Le 3 août 1862, les ouvriers adressent au prince Napoléon-Jérôme la lettre suivante : « Paris, 3 août 1862. Monseigneur, nous croyons devoir porter à votre connaissance que M. Chabaud, se servant du nom de Son Altesse Impériale nous a expulsés de la commission ouvrière. Et pourtant nous avons été les promoteurs des délégations tant comme signataires des premières lettres adressées à cet effet à l'Empereur et à Votre Altesse Impériale, que comme adhérents immédiats ».
« Un vote régulier nous a appelés à siéger dans la commission. Nos noms ont figuré dans les journaux à côté de ceux de nos collègues. Nous avons présidé aux élections comme membres de la commission. Nous avons été reconnus en cette qualité par nos corps de métiers et comme tels nous avons renoncé à toute candidature à la délégation ».
« M. Chabaud a pris un ton d'incompréhensible outrecuidance qui a révolté la conscience des ouvriers ».
« Nous ne savons que répondre aux questions qui nous sont faites dans les ateliers. Nous ne pouvons croire que M. Chabaud soit en quoi que ce soit autorisé par Votre Altesse Impériale à nous traiter de la sorte car celà jure trop avec le libéralisme si connu de Votre Altesse Impériale ».
De Votre Altesse Impériale, les très humbles et très respectueux serviteurs, signé : J. Perrachon, monteur, Bosc, corroyeur, Berthélémy, typographe, Brunelle, B. Viguier, L. Revoy.

━━━━━━━━━━━━━━━━━━━━

◆ Tâche à effectuer 1 ◆
D'après le texte fourni, qui les ouvriers accusent-ils de les avoir expulsés de la commission ouvrière ?
Le texte fourni et les lignes de données constituent deux documents distincts.

━━━━━━━━━━━━━━━━━━━━

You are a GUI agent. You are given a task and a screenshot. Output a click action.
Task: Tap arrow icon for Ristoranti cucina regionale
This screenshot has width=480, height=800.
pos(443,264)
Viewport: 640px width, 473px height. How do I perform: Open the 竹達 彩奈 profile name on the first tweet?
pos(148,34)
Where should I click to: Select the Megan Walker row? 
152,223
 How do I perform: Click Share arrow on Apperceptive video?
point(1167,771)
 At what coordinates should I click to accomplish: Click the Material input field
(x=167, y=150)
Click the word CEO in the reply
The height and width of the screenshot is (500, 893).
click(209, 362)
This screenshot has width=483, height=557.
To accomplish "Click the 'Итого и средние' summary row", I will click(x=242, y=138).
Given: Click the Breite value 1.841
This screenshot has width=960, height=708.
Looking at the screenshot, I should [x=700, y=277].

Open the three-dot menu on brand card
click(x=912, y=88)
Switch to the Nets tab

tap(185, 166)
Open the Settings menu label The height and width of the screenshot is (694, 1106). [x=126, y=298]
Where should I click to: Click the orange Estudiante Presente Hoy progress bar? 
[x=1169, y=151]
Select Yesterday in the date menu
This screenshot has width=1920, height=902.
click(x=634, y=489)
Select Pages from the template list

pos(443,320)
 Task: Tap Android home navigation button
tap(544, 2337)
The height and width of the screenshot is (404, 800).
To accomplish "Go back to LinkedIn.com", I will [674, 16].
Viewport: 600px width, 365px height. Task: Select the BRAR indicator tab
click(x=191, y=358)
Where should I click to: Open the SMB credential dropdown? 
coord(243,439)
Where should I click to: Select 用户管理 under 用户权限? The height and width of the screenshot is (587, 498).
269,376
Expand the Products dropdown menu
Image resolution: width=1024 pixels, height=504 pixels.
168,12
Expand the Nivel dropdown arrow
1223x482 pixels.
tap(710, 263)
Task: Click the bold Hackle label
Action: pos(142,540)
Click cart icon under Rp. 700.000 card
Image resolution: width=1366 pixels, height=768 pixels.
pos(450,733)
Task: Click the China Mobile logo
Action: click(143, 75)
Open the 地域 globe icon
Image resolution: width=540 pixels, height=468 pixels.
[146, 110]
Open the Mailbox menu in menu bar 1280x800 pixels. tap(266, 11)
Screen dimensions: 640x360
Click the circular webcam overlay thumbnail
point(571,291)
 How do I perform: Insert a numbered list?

━━━━━━━━━━━━━━━━━━━━

◆ Tâche à effectuer 2 ◆
Dans les lignes de données, reproduisez uniquement la portion qui commence par la ligne contenant « Where should I click to: Click » et se termine par celle contenant « coord(243,439) », en remplaçant « dropdown » par « menu » sans rien modifier d'autre.

◆ Résultat final 1 ◆
M. Chabaud, qui s'est servi du nom de Son Altesse Impériale.

◆ Résultat final 2 ◆
Where should I click to: Click the orange Estudiante Presente Hoy progress bar? 
[x=1169, y=151]
Select Yesterday in the date menu
This screenshot has width=1920, height=902.
click(x=634, y=489)
Select Pages from the template list

pos(443,320)
 Task: Tap Android home navigation button
tap(544, 2337)
The height and width of the screenshot is (404, 800).
To accomplish "Go back to LinkedIn.com", I will [674, 16].
Viewport: 600px width, 365px height. Task: Select the BRAR indicator tab
click(x=191, y=358)
Where should I click to: Open the SMB credential menu? 
coord(243,439)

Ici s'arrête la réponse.